My Journey to a reliable and enjoyable locally hosted voice assistant

More so the size of the model is the full model or quantized/compressed version?

1 Like

I specified the quants in the post above

2 Likes

thanks didnt see this

I’ve set up my pipeline according to the opening post. I’m using gpt-oss-20b-MXFP4 and everything seems to work great (adn fast on my 3090), except the response format.

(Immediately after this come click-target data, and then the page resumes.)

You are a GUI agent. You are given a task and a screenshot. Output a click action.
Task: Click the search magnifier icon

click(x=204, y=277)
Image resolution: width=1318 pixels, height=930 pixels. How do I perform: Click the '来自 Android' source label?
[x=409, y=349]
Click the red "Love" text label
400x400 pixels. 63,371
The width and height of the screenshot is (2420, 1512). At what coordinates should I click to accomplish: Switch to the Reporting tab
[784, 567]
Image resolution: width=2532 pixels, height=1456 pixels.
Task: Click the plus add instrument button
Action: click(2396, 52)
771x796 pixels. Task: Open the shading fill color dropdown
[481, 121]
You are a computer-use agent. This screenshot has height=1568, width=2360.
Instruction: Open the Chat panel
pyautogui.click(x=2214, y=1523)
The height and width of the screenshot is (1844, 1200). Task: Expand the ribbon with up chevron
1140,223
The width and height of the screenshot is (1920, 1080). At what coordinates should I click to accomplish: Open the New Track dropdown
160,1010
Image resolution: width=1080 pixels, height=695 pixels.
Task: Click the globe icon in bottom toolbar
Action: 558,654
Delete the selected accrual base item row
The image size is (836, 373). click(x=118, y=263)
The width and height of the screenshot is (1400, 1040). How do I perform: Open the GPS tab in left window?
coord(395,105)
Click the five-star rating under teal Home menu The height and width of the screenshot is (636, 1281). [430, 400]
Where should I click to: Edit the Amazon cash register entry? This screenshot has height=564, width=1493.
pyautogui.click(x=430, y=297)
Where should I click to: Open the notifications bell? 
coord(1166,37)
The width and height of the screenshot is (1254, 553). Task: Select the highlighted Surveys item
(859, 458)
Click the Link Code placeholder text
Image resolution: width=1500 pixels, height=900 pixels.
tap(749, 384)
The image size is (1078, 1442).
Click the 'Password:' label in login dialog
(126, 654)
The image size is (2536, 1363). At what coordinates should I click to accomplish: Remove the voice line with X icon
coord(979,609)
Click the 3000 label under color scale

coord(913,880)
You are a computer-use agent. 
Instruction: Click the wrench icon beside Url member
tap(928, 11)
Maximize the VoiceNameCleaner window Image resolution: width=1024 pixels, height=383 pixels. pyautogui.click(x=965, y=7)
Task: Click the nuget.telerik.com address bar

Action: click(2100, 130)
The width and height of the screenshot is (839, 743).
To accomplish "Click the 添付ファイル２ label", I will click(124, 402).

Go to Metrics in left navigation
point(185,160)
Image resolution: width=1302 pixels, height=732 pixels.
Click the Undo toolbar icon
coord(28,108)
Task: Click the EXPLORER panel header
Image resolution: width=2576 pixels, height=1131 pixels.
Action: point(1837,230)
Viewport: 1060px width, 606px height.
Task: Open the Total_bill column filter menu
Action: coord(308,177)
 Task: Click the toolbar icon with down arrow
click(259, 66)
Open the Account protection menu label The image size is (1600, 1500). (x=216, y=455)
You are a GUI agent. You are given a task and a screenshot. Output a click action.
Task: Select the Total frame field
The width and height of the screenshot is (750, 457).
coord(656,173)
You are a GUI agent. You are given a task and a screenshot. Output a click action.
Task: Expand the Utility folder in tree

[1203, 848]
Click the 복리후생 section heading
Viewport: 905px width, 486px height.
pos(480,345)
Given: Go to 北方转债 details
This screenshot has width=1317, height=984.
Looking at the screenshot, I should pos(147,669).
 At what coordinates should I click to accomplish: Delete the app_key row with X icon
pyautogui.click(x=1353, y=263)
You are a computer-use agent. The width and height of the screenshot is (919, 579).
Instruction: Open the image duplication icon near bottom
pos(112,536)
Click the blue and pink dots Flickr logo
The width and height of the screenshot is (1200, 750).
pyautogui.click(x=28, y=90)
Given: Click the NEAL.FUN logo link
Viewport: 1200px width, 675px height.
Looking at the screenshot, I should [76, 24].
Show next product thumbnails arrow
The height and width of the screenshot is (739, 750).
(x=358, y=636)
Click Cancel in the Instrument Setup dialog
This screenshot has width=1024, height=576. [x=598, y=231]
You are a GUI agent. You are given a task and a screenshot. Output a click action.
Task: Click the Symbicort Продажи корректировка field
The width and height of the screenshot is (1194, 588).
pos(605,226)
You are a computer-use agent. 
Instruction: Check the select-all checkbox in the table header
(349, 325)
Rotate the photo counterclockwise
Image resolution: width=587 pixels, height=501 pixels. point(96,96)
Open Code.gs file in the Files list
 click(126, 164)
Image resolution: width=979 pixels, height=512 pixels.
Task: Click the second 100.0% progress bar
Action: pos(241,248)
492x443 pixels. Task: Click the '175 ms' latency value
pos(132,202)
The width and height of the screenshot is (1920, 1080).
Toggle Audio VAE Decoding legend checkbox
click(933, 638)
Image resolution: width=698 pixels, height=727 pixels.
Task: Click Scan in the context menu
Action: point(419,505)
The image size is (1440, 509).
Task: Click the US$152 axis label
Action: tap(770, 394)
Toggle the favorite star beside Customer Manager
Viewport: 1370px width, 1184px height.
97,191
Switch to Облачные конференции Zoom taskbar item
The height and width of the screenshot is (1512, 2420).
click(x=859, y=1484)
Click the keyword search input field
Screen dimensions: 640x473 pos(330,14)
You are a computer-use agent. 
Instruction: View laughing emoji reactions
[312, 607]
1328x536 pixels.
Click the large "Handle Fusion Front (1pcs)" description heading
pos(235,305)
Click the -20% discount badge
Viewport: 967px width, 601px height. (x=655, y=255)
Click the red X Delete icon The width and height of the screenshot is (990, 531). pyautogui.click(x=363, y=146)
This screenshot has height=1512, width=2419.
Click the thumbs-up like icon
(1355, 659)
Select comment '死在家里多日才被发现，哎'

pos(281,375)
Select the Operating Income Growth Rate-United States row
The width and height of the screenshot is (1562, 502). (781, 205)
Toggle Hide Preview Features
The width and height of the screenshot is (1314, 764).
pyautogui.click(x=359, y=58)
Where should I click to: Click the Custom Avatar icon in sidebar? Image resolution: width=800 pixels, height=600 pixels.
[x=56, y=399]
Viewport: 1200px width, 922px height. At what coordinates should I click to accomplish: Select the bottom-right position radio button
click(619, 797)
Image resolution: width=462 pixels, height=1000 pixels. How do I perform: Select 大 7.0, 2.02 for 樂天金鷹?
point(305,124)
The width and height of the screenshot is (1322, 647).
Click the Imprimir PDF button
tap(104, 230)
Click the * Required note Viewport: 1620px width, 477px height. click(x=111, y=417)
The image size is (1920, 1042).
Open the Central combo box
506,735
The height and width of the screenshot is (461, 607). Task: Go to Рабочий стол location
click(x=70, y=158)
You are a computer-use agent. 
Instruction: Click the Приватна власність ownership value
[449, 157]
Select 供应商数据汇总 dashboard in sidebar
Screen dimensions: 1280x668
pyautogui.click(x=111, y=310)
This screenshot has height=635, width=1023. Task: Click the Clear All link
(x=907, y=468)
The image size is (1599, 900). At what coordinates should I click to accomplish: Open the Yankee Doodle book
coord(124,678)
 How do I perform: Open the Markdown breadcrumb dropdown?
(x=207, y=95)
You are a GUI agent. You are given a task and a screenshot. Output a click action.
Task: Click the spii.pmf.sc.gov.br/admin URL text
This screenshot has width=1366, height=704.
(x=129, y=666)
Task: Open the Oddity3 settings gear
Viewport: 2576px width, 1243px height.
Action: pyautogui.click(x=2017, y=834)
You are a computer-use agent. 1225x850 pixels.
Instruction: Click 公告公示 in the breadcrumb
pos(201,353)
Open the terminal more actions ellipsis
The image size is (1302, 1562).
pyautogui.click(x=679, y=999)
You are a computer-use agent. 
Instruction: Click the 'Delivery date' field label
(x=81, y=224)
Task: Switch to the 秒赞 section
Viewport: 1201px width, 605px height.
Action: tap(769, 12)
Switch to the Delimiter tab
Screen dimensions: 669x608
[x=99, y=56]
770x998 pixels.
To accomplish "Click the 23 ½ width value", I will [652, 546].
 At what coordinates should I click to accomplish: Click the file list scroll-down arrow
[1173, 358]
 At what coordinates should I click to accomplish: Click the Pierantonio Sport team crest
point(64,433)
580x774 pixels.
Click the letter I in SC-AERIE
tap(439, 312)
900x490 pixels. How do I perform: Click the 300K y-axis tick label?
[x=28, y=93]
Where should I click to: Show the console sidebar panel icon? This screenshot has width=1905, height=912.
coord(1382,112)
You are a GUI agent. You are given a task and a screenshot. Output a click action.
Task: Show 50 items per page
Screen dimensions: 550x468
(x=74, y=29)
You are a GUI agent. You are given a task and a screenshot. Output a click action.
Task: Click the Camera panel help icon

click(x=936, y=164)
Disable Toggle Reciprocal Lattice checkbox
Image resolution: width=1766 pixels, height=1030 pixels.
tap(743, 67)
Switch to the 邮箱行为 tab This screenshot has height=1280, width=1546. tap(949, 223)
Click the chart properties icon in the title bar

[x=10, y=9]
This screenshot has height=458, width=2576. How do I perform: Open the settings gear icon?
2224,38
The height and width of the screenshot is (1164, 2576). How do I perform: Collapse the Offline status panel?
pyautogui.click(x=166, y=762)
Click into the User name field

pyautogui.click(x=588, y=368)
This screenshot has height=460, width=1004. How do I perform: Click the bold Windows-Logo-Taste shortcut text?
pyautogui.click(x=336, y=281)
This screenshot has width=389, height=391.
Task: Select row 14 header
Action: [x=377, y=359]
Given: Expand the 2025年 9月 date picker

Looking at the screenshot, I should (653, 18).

I can’t seem to figure out how to get rid of the harmony part. Anyone have a hint for me?

What model provider are you using and what is your config?

Model is GGML GPT-OSS:20B MXFP4, as suggested in OP.

I’m using local.ai as my backend (with llama.cpp as actual backend). Config there is only setting the context size. I added the completion template there and in local.ai’s chat it got rid of the harmony part, but in HA I havent managed that yet.

Config in HA is the system prompt in OP, for now only with the addition of answering in dutch/flemish.
I tried adding the same chat template in HA in the chate template arguments, but that didn’t have any effect.


I don’t know with local.ai how you can set things. You likely want to set --jinja so it uses that format. You might be able to set that in the chat arguments too, need to check the api format for that.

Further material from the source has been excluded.